Police raid Topping smoke shop
|Law enforcement agents were seen coming and going at Slipknots Trading and Tobacco in Topping on Tuesday. Police also used yellow crime scene tape to cordon off the area around Slipknots Hookah Lounge, which is located next door. More details will appear in next week’s Sentinel. (Photo by Tom Chillemi)|
by Tom Chillemi
Federal, state and local law enforcement agencies descended on the Slipknots Trading and Tobacco store on Route 3 in Topping Tuesday morning.
More than 50 law enforcement agents, including some who covered part of their faces, apparently executed a search warrant at the store and at The Wing Joint, which is across Route 3. A federal K-9 unit also was at the scene.

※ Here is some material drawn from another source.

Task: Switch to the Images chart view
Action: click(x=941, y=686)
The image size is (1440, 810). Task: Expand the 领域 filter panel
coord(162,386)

Police were tight-lipped about what appeared to be a raid. Agents carried several empty boxes into the store, which neighbors and some customers allege sold synthetic drugs that are commonly known as “Bath Salts.” These substances have been sold openly and legally because manufacturers could change the ingredients slightly to skirt the law. However, federal law makes drugs illegal that are “analogues” and closely resemble the illegal formula.
Jubilant neighbors watched from across Route 3 at the apparent shutting down of the business.
Jennifer Randall, a neighbor, said the business sold her synthetic drugs, including “Spice,” which mimics the effect of marijuana.
The mother of three said that once she was addicted to Spice she spent more than $300 a week to get it. “I was in a comatose world with my eyes open,” she said.
Randall, 33, said she kept the pipe next to her bed and would awake hourly to smoke more Spice.
Her husband Scott said he found her passed out in a chair with the Spice pipe in her mouth. “It’s been a nightmare,” he said.
J. Randall quit for about 10 days but was tempted and took “one more hit.” She blacked out and ended up in substance abuse rehabilitation. “It’s still a mental game. Every day is hard,” she said.
She tried drugs called Sonic Cherry and Brain Freeze. She said the packets the drugs came in were labeled “not for human consumption.” She noted that the sellers “don’t tell you what to do with it. I’m deathly afraid of it.”
“The first drag (of Spice) I took, I knew this would annihilate people. It was the worst thing I had ever done,” said Campbell.
Lisa Croxton Campbell said she believes Spice was a factor in the death of her father, Melvin Croxton of Deltaville, who died at age 53 in September, 2013. “This (raid) is for my father,” she said. “I’m so ecstatic!”
Lisa Campbell said she had smoked Spice for only a week, but went through devastating withdrawals when she stopped. “I felt like poison was coming out of me.” She ended up in the emergency room with seizures.
Also on Tuesday, a number of police and agents were seen coming and going at a house on the east side of Grey’s Point Road (Route 3) and north of the Topping Post Office.